● Task requirements
Please return every entry below exactly as written, without any of its pictures.

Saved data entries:
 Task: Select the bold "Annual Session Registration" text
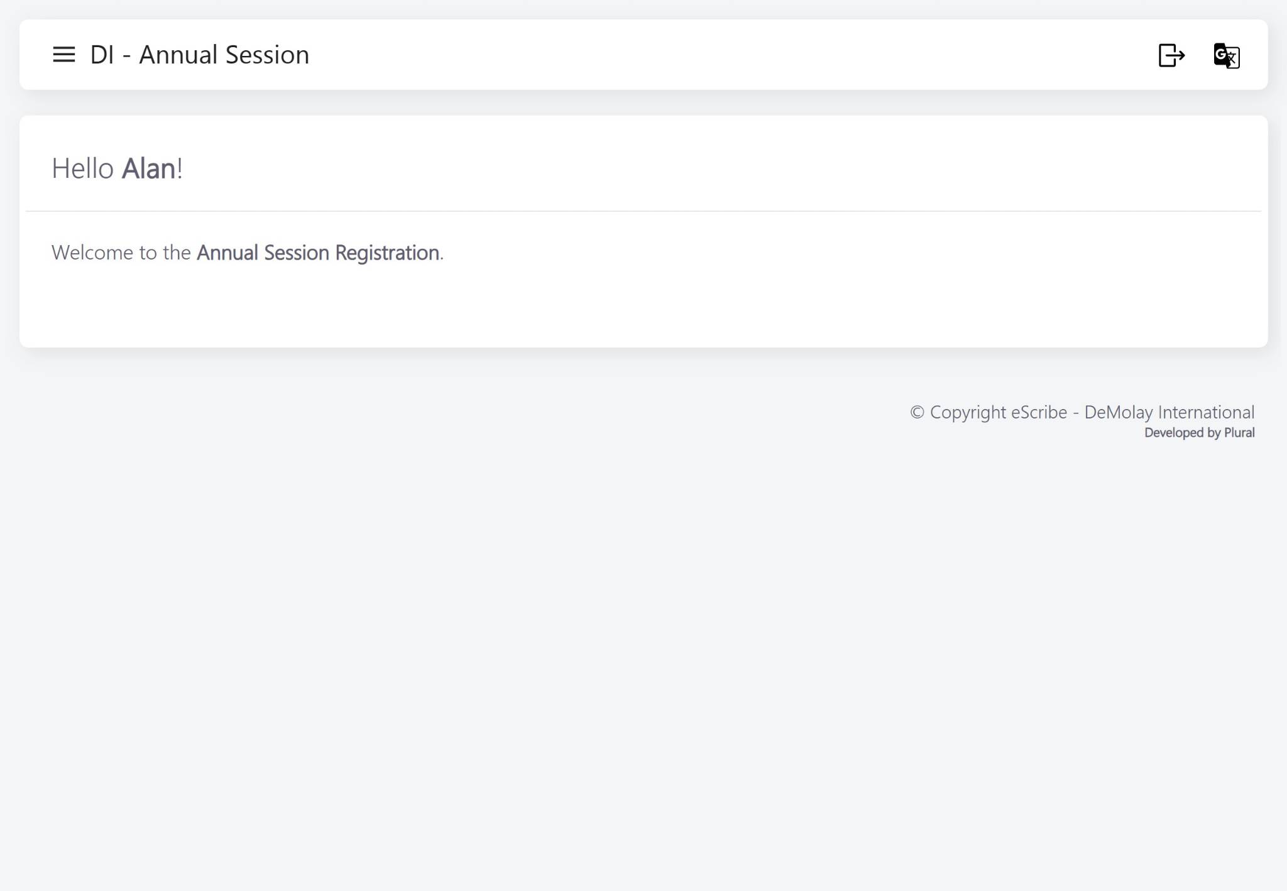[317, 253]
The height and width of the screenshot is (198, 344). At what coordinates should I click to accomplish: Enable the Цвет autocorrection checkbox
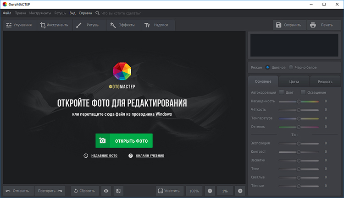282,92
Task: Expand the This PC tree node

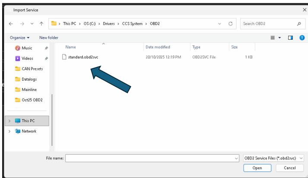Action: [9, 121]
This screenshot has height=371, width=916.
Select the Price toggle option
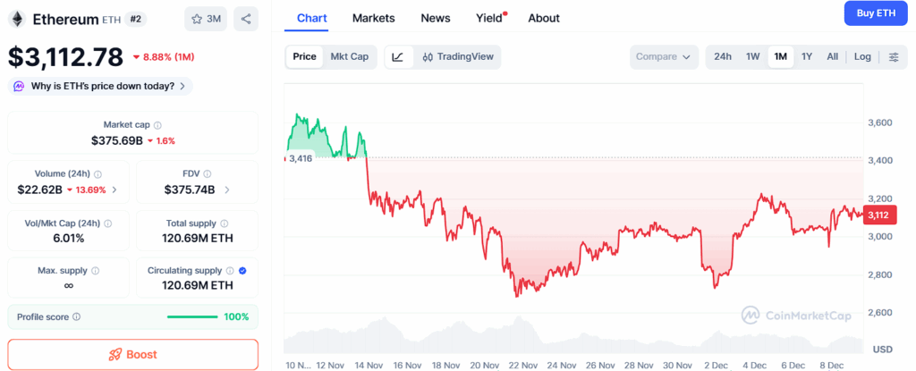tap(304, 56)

● Task response
 Task: Select the bold "Annual Session Registration" text
[317, 253]
The height and width of the screenshot is (198, 344). At what coordinates should I click to accomplish: Enable the Цвет autocorrection checkbox
282,92
Task: Expand the This PC tree node

Action: [9, 121]
This screenshot has height=371, width=916.
Select the Price toggle option
tap(304, 56)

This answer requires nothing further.